Facebook and Twitter both put rules in place before the election restricting content from candidates claiming premature victory. In social media posts, and then in a speech on election night, President Donald Trump falsely claimed he had already won the election before the full results were in.
Facebook and Twitter immediately labeled Trump’s posts — but they did so in different ways, and the social media giants reacted differently to other claims from Trump. Here’s how they reacted.
In the run-up to the US presidential election, social media giants Facebook and Twitter both said they would take action against posts from candidates that claimed premature victory.
And during remarks at the White House early on Wednesday morning, Trump did exactly that. “We were getting ready to win this election. Frankly, we did win this election,” Trump said during remarks at the White House. The full results for the US election are not yet in. Even before Trump made his speech, he had already signaled on both Facebook and Twitter that he’d claim victory.
Twitter had labelled the tweet within six minutes of it going up, according to Telegraph journalist James Titcomb.
Twitter said the tweet had violated its Civic Integrity Policy.
The label meant users have to click through a warning to view Trump’s tweet, and Twitter also restricted the spread of it by stopping users from retweeting it.
Twitter has placed similar restrictions on multiple Trump tweets railing against mail-in voting in the run-up to the election.
At almost exactly the same moment as he tweeted, Trump put up two posts on Facebook.
The first post was exactly the same as Trump’s labelled tweet, while the second read: “I will be making a statement tonight. A big WIN!”

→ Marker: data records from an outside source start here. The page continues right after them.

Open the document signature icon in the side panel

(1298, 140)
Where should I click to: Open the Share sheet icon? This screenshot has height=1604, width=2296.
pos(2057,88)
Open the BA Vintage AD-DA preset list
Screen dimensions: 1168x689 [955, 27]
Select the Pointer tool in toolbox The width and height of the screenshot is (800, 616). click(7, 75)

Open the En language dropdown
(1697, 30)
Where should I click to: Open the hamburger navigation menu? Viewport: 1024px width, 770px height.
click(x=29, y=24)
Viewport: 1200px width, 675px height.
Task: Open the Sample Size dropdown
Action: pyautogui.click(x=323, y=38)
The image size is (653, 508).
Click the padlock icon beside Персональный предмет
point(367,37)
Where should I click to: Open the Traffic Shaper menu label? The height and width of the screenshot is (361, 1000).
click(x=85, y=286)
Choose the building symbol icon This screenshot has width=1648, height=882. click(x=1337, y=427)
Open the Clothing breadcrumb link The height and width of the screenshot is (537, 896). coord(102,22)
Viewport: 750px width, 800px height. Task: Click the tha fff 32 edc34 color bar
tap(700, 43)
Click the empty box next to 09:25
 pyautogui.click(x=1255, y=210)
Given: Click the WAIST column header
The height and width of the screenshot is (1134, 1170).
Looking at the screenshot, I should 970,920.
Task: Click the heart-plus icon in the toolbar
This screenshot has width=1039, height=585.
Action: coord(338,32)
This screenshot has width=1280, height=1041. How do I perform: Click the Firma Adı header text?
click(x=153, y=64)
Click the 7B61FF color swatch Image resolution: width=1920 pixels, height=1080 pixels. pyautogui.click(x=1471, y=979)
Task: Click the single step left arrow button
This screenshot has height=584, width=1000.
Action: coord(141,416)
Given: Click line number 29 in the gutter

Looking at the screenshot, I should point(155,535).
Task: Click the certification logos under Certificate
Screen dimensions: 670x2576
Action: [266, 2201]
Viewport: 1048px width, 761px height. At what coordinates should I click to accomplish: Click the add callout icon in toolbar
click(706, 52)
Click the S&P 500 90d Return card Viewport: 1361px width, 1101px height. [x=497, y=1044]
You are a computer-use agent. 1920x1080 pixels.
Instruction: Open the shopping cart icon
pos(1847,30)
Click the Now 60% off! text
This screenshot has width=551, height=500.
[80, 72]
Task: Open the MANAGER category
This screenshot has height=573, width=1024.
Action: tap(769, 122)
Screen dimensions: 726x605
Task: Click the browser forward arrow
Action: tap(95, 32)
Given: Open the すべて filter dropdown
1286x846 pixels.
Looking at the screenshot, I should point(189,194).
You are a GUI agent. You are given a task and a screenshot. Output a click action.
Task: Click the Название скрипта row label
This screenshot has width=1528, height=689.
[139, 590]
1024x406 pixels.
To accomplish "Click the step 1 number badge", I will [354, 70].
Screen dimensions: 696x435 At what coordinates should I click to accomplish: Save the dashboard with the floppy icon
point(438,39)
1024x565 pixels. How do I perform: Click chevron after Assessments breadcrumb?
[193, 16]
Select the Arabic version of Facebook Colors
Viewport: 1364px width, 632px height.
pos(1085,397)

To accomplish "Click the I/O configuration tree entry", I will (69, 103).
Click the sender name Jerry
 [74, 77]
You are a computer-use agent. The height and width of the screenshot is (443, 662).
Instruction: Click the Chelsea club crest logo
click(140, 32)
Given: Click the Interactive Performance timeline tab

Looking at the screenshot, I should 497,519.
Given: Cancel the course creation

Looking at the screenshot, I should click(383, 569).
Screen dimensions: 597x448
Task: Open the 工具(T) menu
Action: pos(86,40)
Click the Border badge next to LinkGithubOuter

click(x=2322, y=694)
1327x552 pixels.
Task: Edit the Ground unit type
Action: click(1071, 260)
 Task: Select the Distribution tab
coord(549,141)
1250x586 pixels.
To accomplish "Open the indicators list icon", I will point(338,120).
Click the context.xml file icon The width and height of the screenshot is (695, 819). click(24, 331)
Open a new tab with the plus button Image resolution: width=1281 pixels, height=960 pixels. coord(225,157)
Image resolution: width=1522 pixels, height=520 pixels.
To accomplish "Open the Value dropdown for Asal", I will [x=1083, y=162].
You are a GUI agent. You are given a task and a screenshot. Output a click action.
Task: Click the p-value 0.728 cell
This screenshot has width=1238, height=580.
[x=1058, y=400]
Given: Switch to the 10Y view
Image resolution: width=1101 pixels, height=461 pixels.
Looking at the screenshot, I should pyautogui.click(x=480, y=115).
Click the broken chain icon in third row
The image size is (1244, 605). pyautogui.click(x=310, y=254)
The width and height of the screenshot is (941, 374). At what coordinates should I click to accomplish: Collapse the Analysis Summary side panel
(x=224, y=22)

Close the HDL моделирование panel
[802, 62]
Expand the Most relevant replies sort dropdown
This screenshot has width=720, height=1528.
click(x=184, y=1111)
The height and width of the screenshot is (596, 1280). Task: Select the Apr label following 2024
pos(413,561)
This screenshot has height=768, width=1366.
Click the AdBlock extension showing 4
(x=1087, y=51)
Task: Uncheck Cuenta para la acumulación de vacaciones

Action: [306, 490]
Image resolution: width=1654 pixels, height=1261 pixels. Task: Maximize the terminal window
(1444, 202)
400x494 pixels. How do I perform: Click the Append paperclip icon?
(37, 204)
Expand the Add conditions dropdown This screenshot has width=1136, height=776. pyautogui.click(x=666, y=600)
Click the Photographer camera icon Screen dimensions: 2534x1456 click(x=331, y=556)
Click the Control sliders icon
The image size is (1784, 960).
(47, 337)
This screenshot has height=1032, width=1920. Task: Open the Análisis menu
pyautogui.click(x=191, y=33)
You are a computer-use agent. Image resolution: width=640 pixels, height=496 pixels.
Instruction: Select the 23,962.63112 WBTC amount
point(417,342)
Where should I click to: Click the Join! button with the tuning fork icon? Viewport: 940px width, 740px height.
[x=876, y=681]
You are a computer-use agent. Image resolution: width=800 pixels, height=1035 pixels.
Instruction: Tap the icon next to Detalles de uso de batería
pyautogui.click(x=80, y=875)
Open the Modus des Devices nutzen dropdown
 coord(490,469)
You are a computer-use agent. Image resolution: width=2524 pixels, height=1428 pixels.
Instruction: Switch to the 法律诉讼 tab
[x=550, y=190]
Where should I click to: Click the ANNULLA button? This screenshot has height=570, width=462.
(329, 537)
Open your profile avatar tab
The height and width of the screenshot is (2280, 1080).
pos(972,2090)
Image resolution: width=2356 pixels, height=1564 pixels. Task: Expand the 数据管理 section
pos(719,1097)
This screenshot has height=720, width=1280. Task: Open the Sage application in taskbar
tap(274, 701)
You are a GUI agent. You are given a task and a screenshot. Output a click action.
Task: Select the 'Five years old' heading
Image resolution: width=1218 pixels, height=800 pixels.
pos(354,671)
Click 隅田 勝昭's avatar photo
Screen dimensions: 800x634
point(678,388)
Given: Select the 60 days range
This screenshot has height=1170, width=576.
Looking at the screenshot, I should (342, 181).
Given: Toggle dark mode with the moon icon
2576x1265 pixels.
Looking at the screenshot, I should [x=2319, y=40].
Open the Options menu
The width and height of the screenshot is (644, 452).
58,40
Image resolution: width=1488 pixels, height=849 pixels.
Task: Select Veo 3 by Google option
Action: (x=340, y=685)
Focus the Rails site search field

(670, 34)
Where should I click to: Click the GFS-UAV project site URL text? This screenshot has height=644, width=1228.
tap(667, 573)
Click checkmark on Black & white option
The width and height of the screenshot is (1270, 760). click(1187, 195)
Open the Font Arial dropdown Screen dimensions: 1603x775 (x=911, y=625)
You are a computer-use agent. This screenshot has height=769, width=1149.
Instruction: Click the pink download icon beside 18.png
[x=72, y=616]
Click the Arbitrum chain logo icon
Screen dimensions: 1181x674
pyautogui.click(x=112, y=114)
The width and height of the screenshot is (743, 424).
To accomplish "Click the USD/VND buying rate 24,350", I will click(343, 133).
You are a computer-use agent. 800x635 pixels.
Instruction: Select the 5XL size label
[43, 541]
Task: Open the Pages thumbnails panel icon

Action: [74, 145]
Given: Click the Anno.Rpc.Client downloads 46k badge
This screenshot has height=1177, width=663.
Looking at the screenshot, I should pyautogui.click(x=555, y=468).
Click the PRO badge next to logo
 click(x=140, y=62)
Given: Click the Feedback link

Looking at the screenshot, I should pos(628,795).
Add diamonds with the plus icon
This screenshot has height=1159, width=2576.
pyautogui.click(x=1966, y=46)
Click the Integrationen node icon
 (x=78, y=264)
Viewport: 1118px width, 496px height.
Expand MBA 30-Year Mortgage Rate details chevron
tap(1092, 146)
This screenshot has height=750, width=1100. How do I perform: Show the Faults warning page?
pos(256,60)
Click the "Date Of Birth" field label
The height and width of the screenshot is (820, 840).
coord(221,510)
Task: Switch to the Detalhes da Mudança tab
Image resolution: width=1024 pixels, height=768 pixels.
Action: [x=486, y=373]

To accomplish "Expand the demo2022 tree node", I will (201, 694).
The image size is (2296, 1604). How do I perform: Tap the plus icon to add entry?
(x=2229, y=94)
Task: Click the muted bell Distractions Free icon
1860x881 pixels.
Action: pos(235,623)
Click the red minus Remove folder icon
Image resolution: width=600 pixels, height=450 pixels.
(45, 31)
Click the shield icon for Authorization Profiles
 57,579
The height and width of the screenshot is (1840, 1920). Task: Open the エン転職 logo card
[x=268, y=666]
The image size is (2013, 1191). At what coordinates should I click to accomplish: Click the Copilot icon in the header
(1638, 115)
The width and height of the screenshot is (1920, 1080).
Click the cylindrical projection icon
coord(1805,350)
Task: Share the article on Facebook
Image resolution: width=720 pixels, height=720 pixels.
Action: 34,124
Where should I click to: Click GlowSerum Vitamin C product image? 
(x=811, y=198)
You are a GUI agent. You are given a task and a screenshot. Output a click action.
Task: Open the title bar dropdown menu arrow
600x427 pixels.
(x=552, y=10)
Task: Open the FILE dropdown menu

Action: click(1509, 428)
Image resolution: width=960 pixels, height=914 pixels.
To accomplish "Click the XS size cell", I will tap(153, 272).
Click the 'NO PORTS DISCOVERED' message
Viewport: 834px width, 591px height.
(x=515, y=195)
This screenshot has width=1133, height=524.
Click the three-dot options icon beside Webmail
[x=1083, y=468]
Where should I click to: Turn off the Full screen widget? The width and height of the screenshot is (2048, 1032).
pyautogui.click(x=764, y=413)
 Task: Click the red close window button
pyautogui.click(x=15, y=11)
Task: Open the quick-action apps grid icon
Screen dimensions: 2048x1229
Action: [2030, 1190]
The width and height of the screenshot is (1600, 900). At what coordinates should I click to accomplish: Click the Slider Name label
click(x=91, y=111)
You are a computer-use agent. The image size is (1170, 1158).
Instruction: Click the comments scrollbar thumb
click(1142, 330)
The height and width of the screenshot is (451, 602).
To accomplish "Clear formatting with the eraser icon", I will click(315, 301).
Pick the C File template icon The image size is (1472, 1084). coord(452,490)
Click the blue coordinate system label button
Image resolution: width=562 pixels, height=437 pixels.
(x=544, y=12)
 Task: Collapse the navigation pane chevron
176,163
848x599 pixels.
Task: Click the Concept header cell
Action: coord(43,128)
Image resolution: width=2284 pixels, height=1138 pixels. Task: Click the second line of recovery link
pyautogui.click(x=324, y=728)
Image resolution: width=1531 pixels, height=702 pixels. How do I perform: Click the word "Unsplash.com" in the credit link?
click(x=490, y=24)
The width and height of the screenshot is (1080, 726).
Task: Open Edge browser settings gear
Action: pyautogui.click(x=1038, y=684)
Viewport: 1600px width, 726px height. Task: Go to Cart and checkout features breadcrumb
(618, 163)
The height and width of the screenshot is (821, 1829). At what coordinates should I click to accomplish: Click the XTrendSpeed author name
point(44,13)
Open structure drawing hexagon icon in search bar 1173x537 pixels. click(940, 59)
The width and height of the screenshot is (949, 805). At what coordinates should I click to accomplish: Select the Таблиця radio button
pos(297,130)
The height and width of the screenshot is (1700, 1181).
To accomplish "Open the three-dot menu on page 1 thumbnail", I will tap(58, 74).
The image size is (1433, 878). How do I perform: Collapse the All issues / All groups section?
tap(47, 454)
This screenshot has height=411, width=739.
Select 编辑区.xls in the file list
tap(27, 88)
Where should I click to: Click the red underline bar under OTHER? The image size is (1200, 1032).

Facebook placed identical information labels next to both posts, reminding users that votes are still being counted and linking them to its Voting Information Centre.
A Facebook spokesman could not confirm to Business Insider exactly how quickly the labels were applied, but said they were put up “shortly” after the posts were published.
Trump also tweeted this second “big WIN” post, but Twitter took no action against it. A Twitter spokesperson told James Titcomb: “As of now we have not placed a warning on this Tweet as the language is vague and unclear about what victory is being claimed.”
As well as saying he won the election, Trump repeated his claims that the election is fraudulent. “This is a major fraud on our nation,” Trump said, offering no evidence.
“Once President Trump began making premature claims of victory, we started running top-of-feed notifications on Facebook and Instagram so that everyone knows votes are still being counted and the winner has not been projected,” Facebook said in a widely-shared statement.
A Facebook spokesperson told the Wall Street Journal the company’s policy on flagging premature victory claims only applied to the overall election result, not individual states.
This clarification came after Florida Gov. Ron DeSantis declared victory in Florida before all the votes had been counted, per the Journal.